建築のチカラ

 美術作品は、美術館やギャラリーに展示されることによってその価値を与えられます。もちろん屋外に置かれた彫刻など、例外はありますが...。
 お茶会などで実際に使われいた頃は道具であった茶碗が、その芸術的価値を評価されて美術館に展示されると芸術作品になる、というとわかりやすいかもしれません。博物館の収蔵品などにも同じことが言えるかもしれません。
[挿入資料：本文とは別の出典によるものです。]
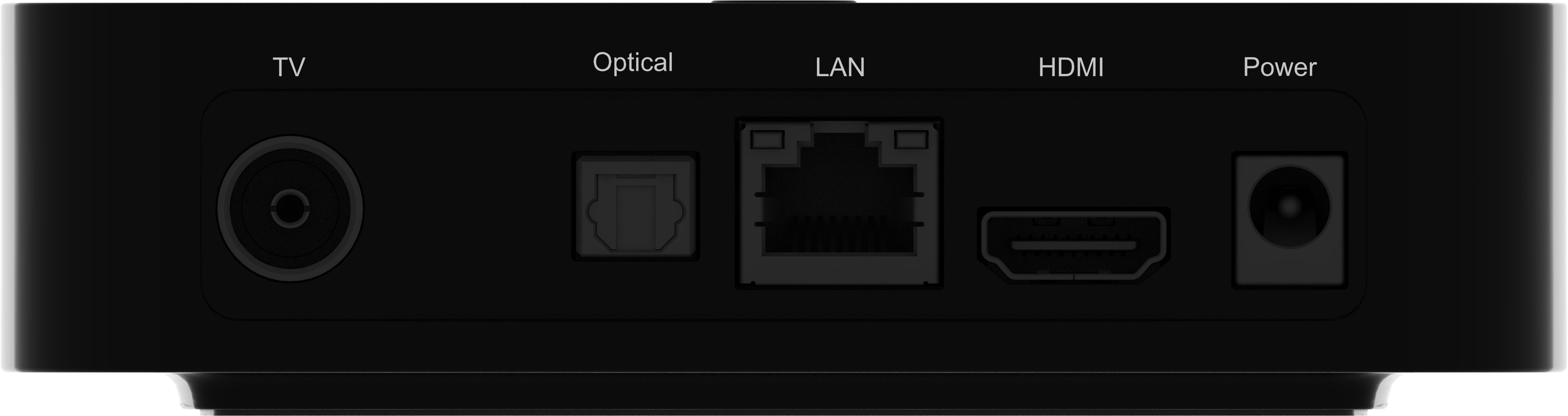Click the square Optical audio port
This screenshot has width=1568, height=416.
click(636, 206)
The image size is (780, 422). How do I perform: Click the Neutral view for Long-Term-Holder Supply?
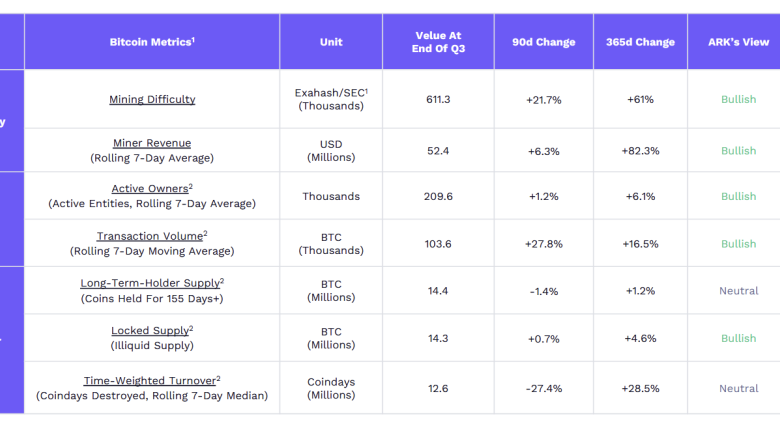click(738, 291)
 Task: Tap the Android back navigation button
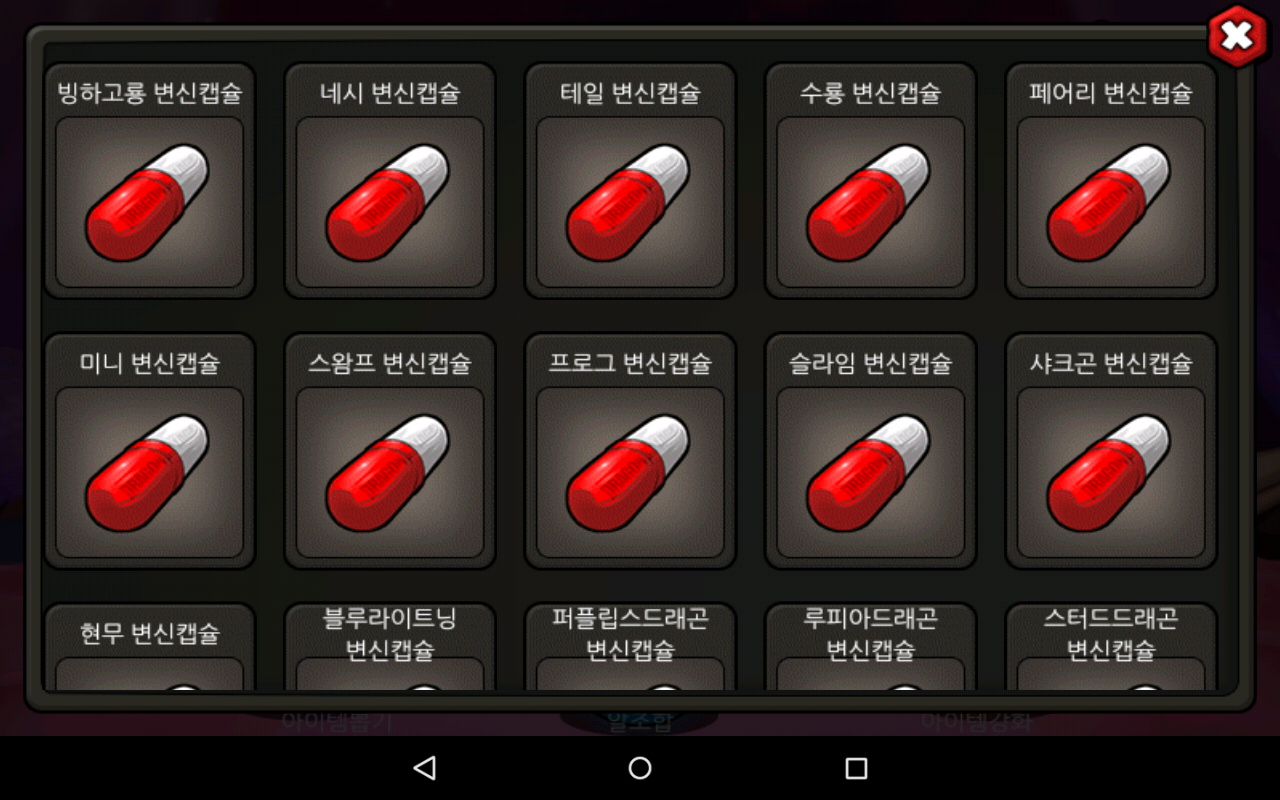tap(425, 768)
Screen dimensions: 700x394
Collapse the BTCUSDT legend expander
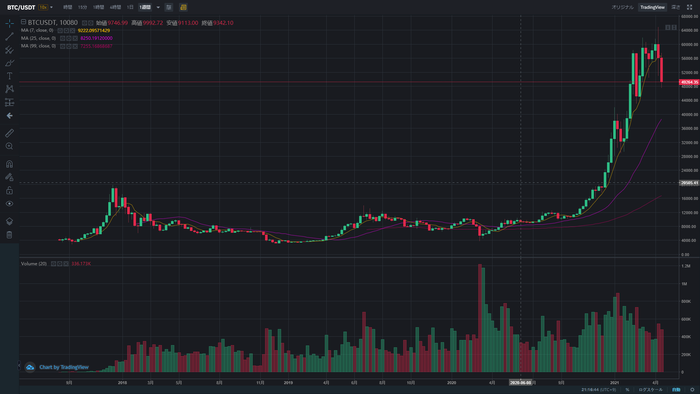[x=23, y=22]
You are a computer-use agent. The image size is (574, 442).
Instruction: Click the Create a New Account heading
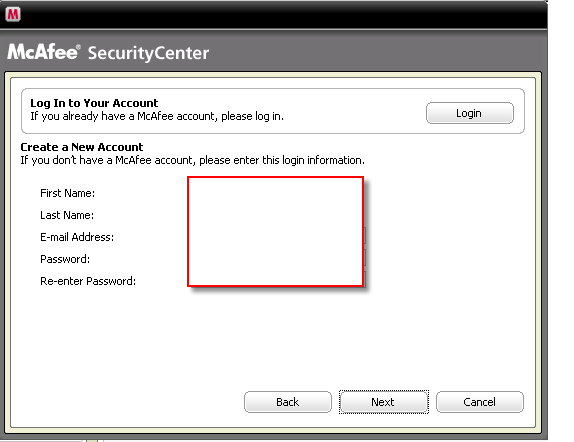[82, 147]
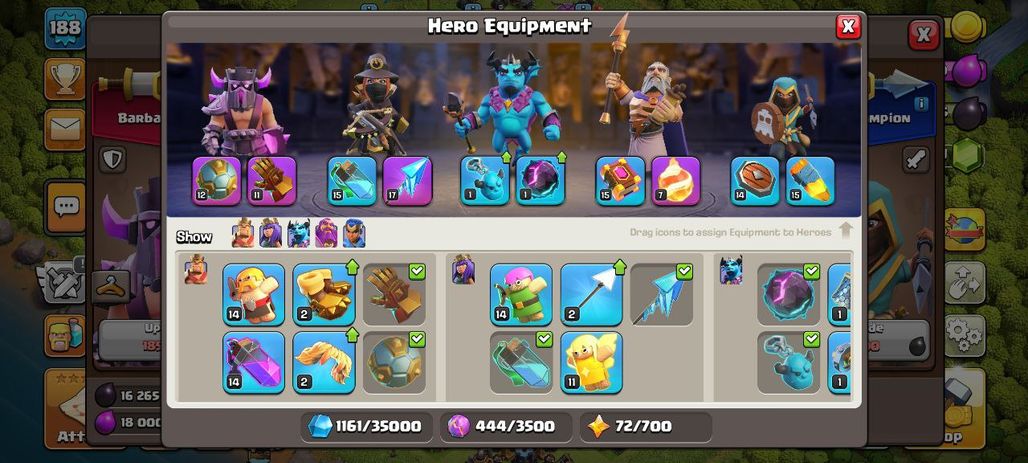Screen dimensions: 1028x463
Task: Select the Healer Puppet equipment level 11
Action: pyautogui.click(x=591, y=363)
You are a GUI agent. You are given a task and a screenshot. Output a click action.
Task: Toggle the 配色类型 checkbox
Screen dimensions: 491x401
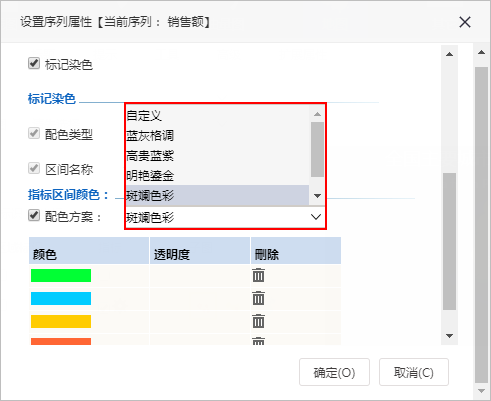34,134
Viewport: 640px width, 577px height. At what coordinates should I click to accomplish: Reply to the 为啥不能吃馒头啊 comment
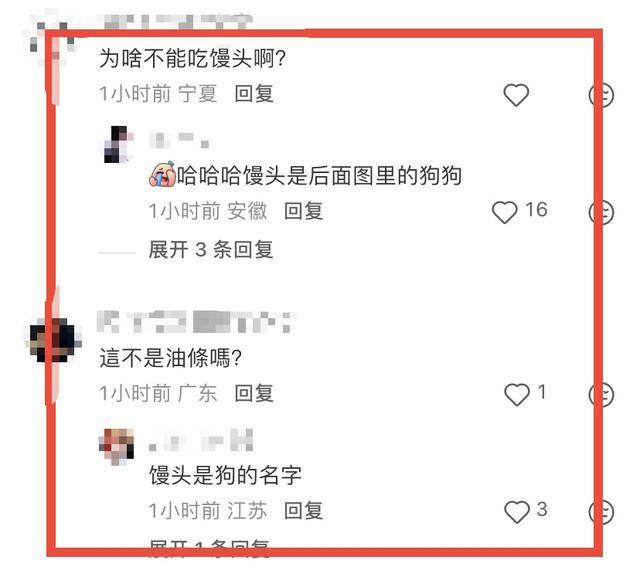point(254,93)
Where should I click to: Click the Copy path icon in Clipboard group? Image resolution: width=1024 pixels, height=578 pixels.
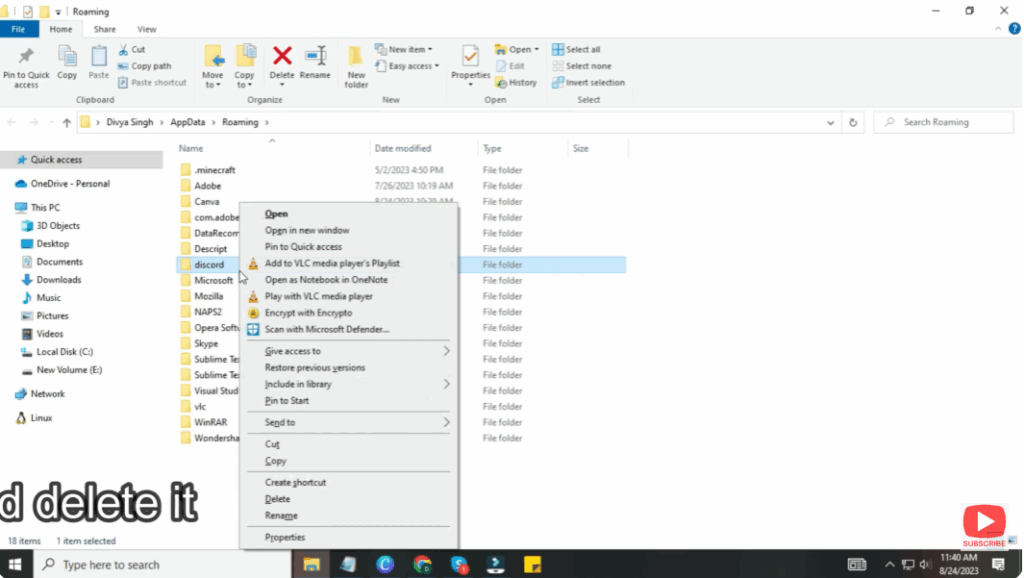click(x=145, y=66)
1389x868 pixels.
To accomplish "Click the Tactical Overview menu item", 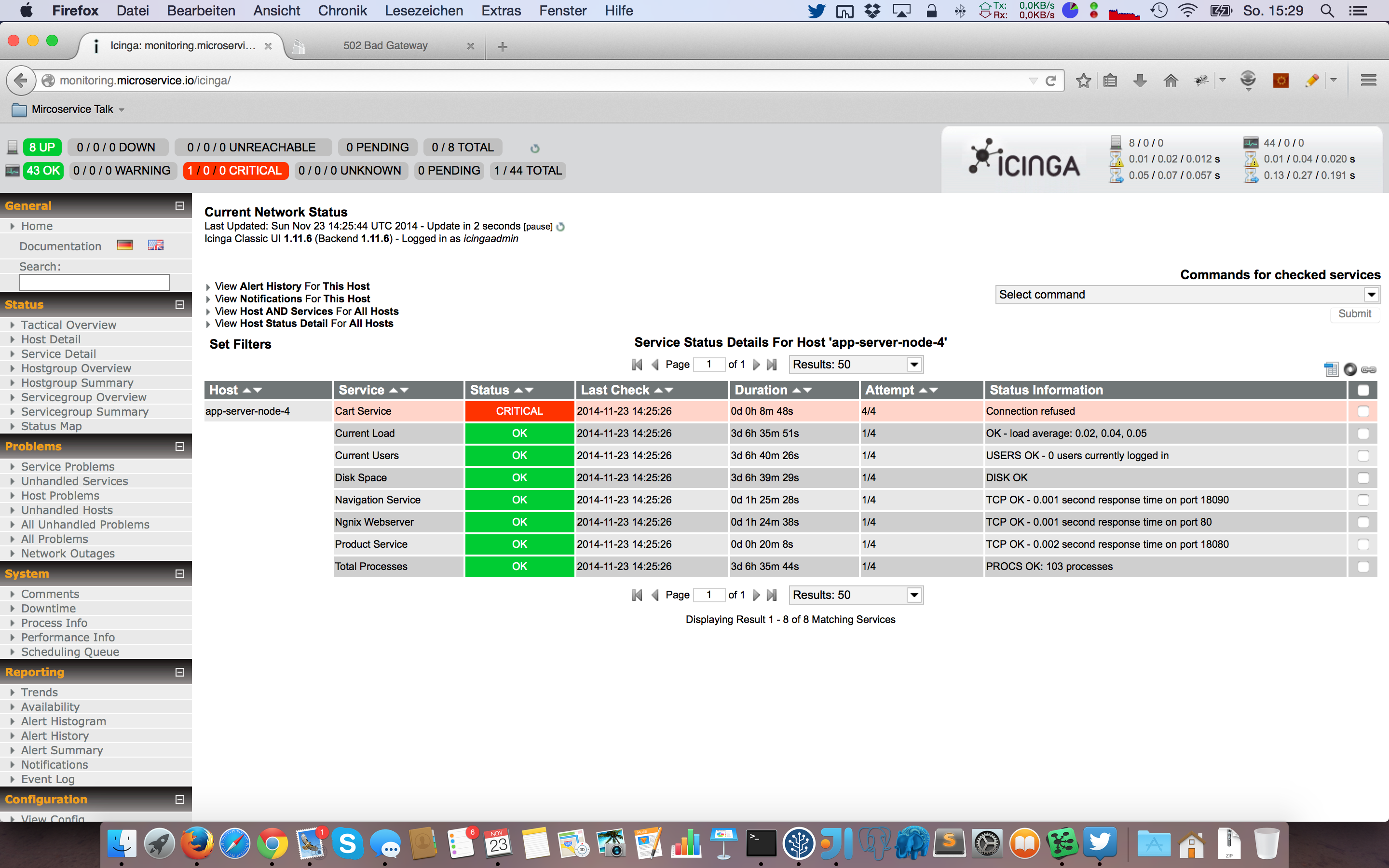I will [x=69, y=325].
 つまり、建築は単なるハコであるにもかかわらず、その中に入るモノの価値を変化させたり限定したりする機能を、図らずももっているのです。
 この機能はモノに対してだけでなく、人に対しても発揮されます。住宅は人を容れるためのハコですが、その住宅のありようによって、中に住む人は変化していきます。
 
 例えば、帰ってきた子供が家族の集まる居間を通らずに子供部屋へ入れるような間取りの家では、子供が非行に走るケースが多いことがわかっています。また、狭くても父親の専用スペース(1坪書斎など)を確保している家では、父親の威厳が保たれやすいようです。
 逆に、家族の住まい方によって家が変化していくこともあります。家族の形は子供の成長などによって常に変化しますから、これは極自然なことなのかもしれ ません。家具によって簡単に間仕切ってみたりとか、もともとあったドアを取り外したりするだけで、空間は大きく変化します。

 住宅は、常に変化を続ける家族を容れるハコですから、変化に対応しやすいのが良い住宅の条件だと思っています。
 しっかりとした骨格を作り、周辺環境をよく吟味した上で適切な場所に開口部を設け、水廻りなど余り変化しない部分にかかわる導線を整理し、後は必要最低限の間仕切だけ作って終わり。
 これだと、普通の家よりも安く出来上がります。当座の資金がない場合にも最適です。収入に応じて内部を作り足していくのも楽しいかもしれません。
 そして何よりも、こういう家は高く売れます。年をとって夫婦二人きりになり、家が広くて困ったら、売り払って、環境の良いこじんまりとした家に住み替えてもいいのです。